Architecture Schools and Monastic Cloisters

Architecture Schools and Monastic Cloisters

Learning from Nature  

I have been reflecting on my summaries of Morris, Rousseau and Ruskin. As architecture is a spatial discipline I thought it would be interesting to look at the enclosure in which teaching happens.   

Much like William Morris’ ‘leisure as learning’, Rousseau equates the innocence of nature with the innocence of children (not so innocent if you read Herzog on nature: ‘Ghoulish hellscape’. He saw children as natural learners, and that playing outside and forming their own opinions was more beneficial then direct teaching. Rather than reading books at an early age, it was betting for them to make things, fail and start again (echoing the iterative process of design). In summary: a child is natural learning and should be allowed to get on with it.  

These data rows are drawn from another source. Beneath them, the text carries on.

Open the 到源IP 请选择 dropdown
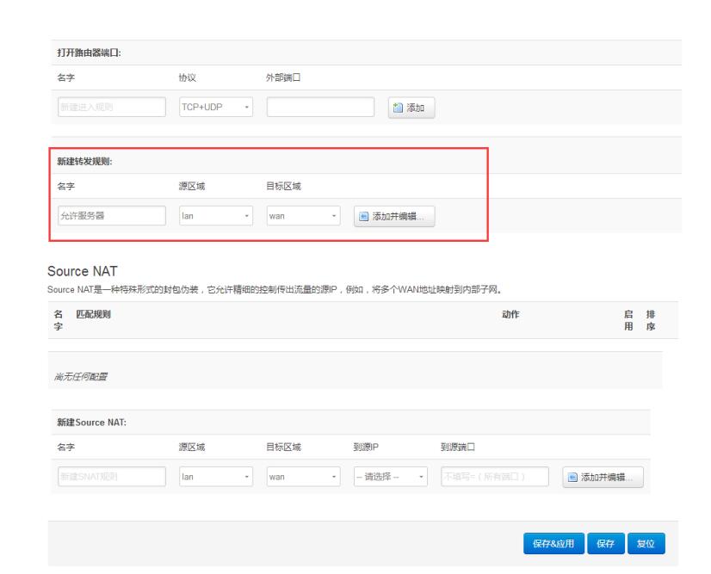The height and width of the screenshot is (574, 711). [x=391, y=476]
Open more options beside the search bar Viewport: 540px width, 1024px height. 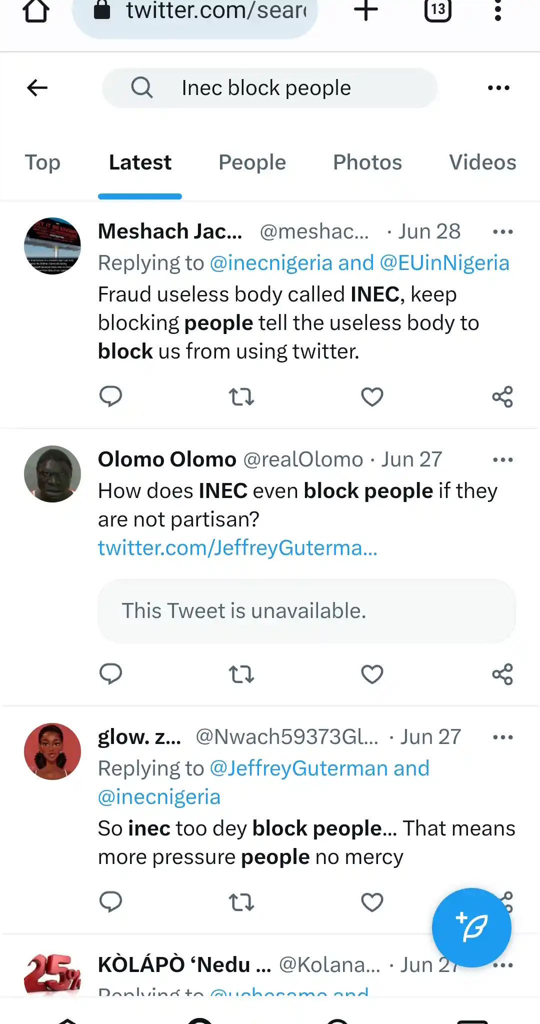tap(499, 88)
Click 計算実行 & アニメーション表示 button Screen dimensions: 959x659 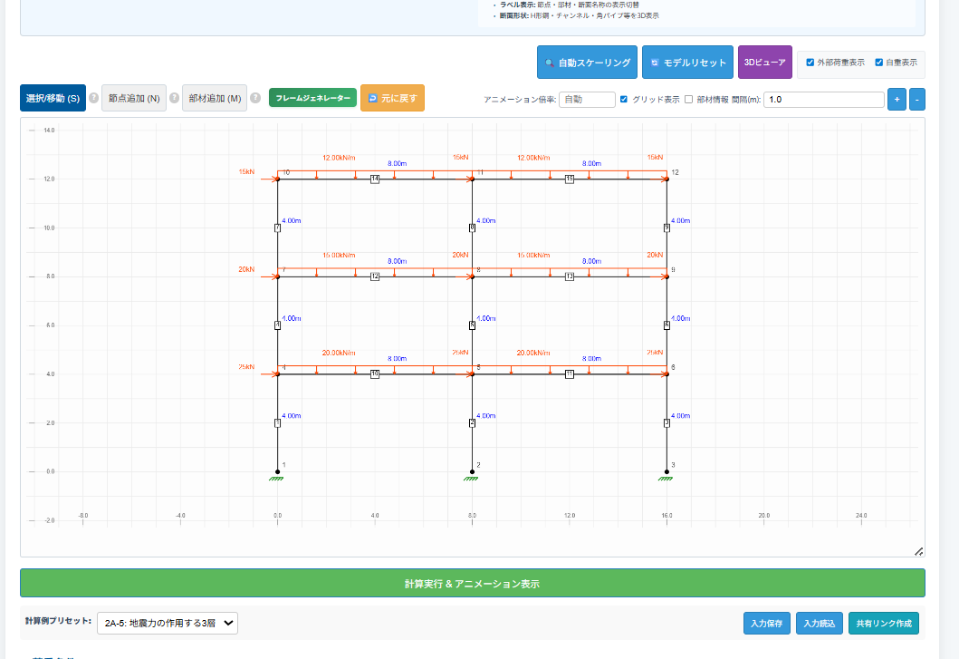click(x=472, y=584)
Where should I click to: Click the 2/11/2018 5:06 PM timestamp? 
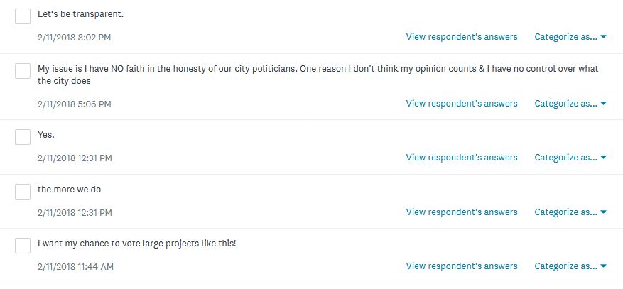(74, 104)
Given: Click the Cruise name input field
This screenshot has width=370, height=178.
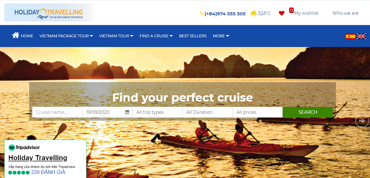Looking at the screenshot, I should (57, 112).
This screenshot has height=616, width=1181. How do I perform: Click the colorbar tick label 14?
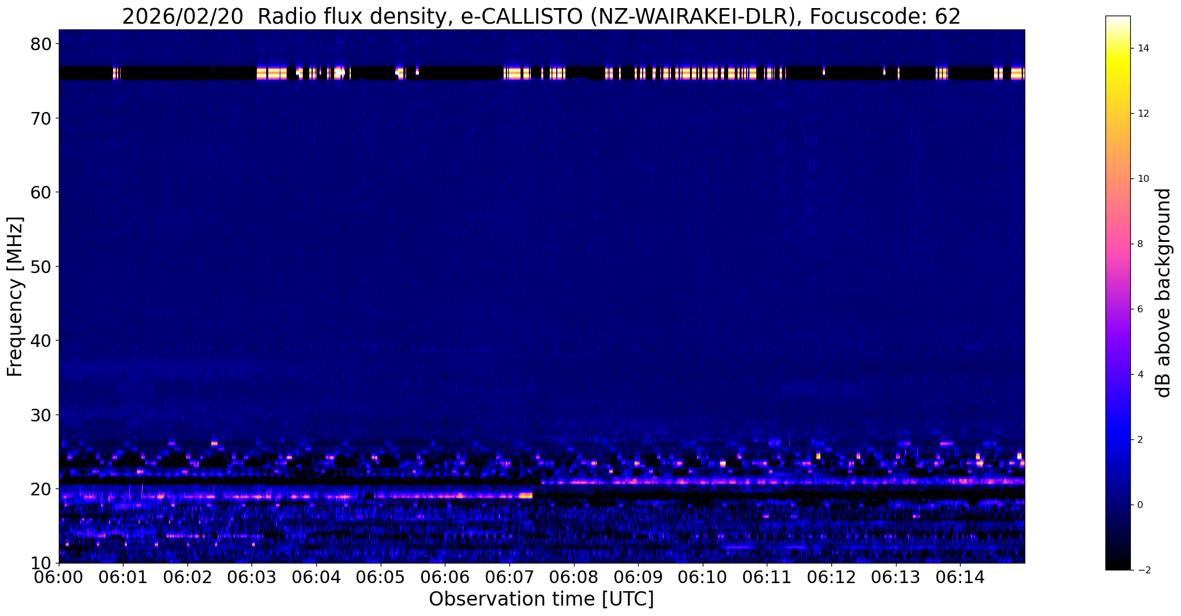(x=1142, y=48)
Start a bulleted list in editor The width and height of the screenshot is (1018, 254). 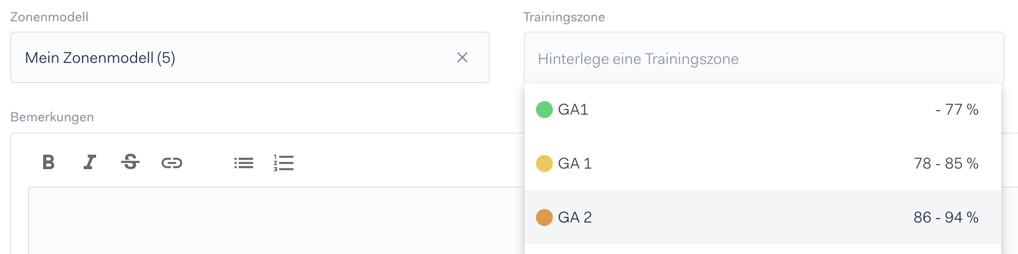[244, 163]
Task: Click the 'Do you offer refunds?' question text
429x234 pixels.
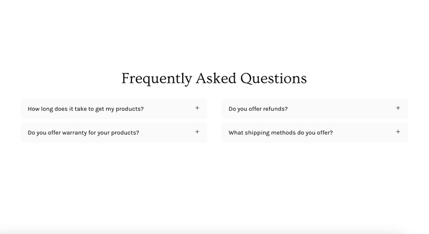Action: tap(258, 109)
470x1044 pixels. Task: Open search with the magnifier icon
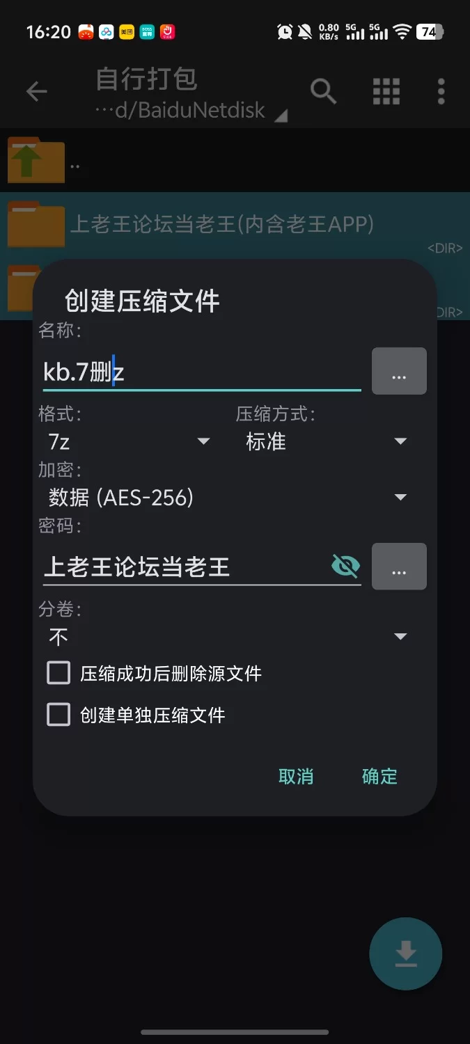(x=323, y=91)
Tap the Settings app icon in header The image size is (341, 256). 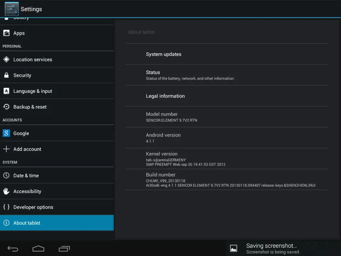point(12,9)
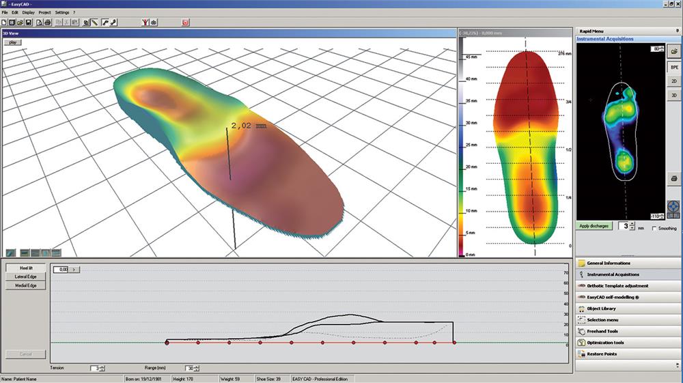Image resolution: width=683 pixels, height=383 pixels.
Task: Select the Lateral Edge button
Action: click(26, 276)
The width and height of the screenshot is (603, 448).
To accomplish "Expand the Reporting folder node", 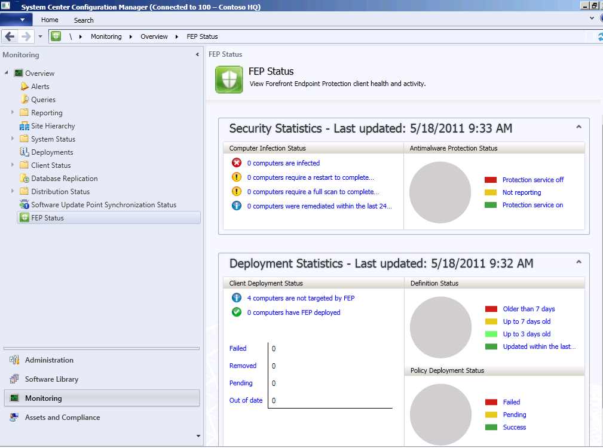I will click(x=13, y=113).
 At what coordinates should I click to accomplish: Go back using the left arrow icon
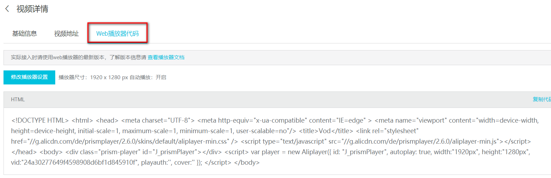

We should utilise a students natural state when they first come to university, their own unique interests, which, when they pursue, doesn’t seem like work at all. We start in this world as being ‘good’, so the university system should utilise and not annex certain interests and aspects of life. 

Monastic Cloisters

Architecture schools, particularly where I studied at the Bartlett, are the opposite of this. Due to the focus on creating a strong studio culture in order to stimulate production of work, there is a strong cohesion amongst the students, further buttressed by how the stress of working so much propagates even stronger cohesion between people in that particular discipline. While this may look beneficial on the surface, it also tends towards voiding the outside world, and students from other courses (because their is no common ground, or no time for socialising), and results in an environment similar to shuttered world on a monastic cloister — along with a similar pervasive devotion to some kind of god. While this is beneficial to religious devotion and concentration, architecture is a discipline which actively creates the ‘outside world’ and so, without ‘leisure’ (Morris) or Nature (Rousseau), how can those students contribute meaningfully to the built environment? It makes me think that perhaps multifunctional spaces are best for architectural spaces. The architectural studies building at Oxford Brookes is the antithesis of the Bartlett: a cafe, art gallery, and lecture theatre, hosting all artistic disciplines, are integrated into the studio culture. And then, the amount of work set is lower meaning that students have time for Nature and Leisure. 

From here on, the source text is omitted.